Australian real estate investment trusts thumped the broader equities market in 2014, growing their interim distributions and confirming 2015 full-year distribution guidance.
The S&P/ASX 200 A-REIT Accumulation Index delivered a total return of 27 per cent for the calendar year compared with a 5 per cent gain across the broader S&P/ASX 300 Accumulation Index.
Analysis by The Australian Financial Review shows that 12 of the 16 trusts that make up the S&P/ASX 200 A-REITS Index grew distributions for the six months to December 31, with Stockland unchanged and Abacus Property Group the only trust yet to announce its half-year distribution payout.
Comparisons were not possible for the two restructured Westfield trusts, Scentre Group and Westfield Corporation, which both met their interim distribution forecasts.
Retail landlords Federation Centres and BWP Trust and the diversified Charter Hall Group all grew distributions by more than 10 per cent, with solid growth also posted by Goodman Group and DEXUS Property Group.
Stockland, which brought distributions back in line with earnings in 2014 and is targeting a more sustainable lower payout ratio in 2015, maintained its interim distribution at 12¢ per security.
Mall landlords Charter Hall Retail Trust and Novion Property Group both grew distributions marginally amid tougher conditions in the retail sector.
“We are pleased to announce this increased distribution, which reflects the resilience of the REIT’s portfolio in the current retail environment,” said Charter Hall Retail REIT fund manager Scott Dundas.
Novion forecast a full-year distribution of 13.8¢ – up from 13.6¢, with chief executive Angus McNaughton saying the trust was “cautiously optimistic about a gradual improvement in the retail environment and expects comparable retail sales growth to steadily improve over the remainder of this financial year”.

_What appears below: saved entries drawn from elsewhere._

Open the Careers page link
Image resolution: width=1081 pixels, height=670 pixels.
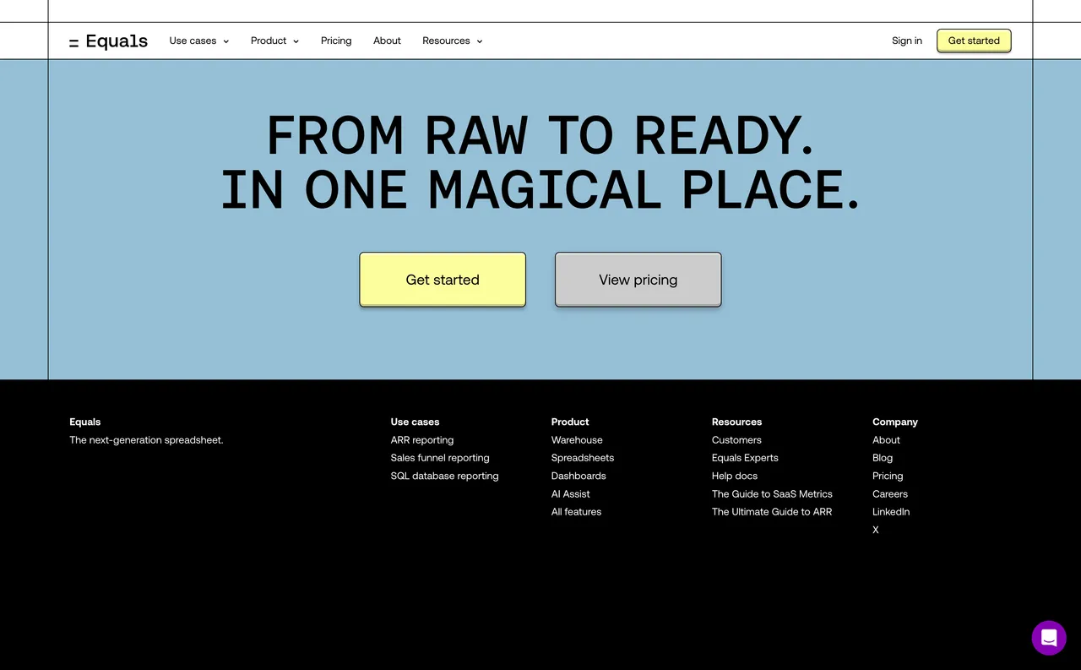889,493
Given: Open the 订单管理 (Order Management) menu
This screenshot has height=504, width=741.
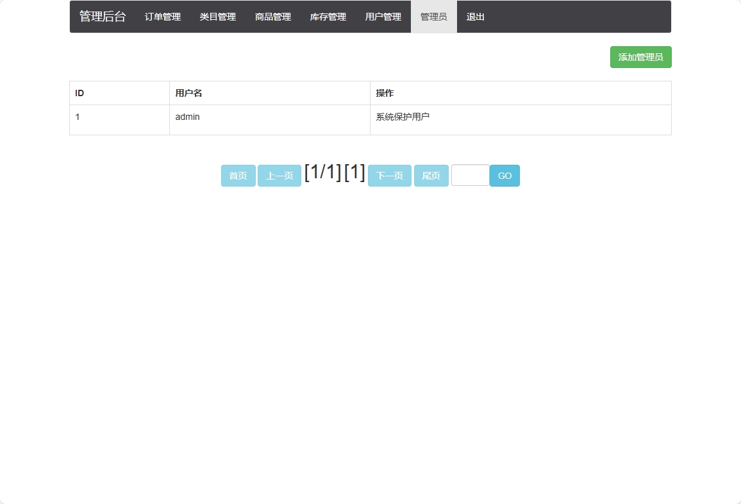Looking at the screenshot, I should (162, 17).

Grant Berry, director at fund manager SG Hiscock and Company, said the interim distribution payouts indicated the A-REIT sector had performed very well over 2014, despite challenging operating conditions including rising vacancies in CBD office markets and tough leasing conditions in retail.
ROBUST RESIDENTIAL VOLUMES
Robust residential sale volumes supported diversified A-REITS such as Mirvac and Stockland, Mr Berry said, while Westfield Corporation, which has 70 per cent of its asset base in the US, benefited from the weaker Australian dollar.
“A-REITs were able to increase earnings and distributions without making material changes to payout ratios,” he said. Investing in new developments, growing external funds management operations, M&A activity and achieving lower debt costs were some of the ways A-REITS grew distributions in 2014.
Other factors which contributed to distribution growth, Mr Berry said, were a limited number of equity capital-raisings, which “typically act as a funding drag on returns” and declining long-term interest rates, combined with competitive margins, which assisted refinancing.
”There was also some cash returned from the DEXUS takeover of the Commonwealth Property Office Fund, from the sale of the Australand Group – an all cash takeover by Singapore-based Frasers Centrepoint – and a capital return from Westfield Retail Trust as it restructured into Scentre Group,” he added.
“We are pleased that A-REITs have in general maintained discipline with regard to payout ratios and gearing. There is always the temptation to increase payout ratios and gear up given lower interest rates and availability of debt capital,” Mr Berry said.
Cromwell Property Group, DEXUS, Investa Office Fund, Mirvac, Novion and Stockland all confirmed full-year guidance.
“Given the relatively short time-frame and the shift down in long-term interest rates, we see limited risk in earnings guidance not being met. More than likely it will be exceeded. With regard to distributions there is even less risk of this not being achieved as managers can always adjust payout ratios,” Mr Berry said.
More than half of the trusts in the S&P index have active distribution reinvestment plans for interim payouts. These are generally offered when securities are trading at a premium to net tangible assets or at fair value.
“The A-REIT sector started the year at a modest discount to our internal net asset value (NAV) calculations of around 3 per cent with some undertaking buybacks,” Mr Berry said.
“They have finished the year at a premium of about 10 per cent to NAV according to our calculations.
“We would expect 2015 to have some tailwinds from low long-term interest rates, offset by soft property operating conditions in Australia.”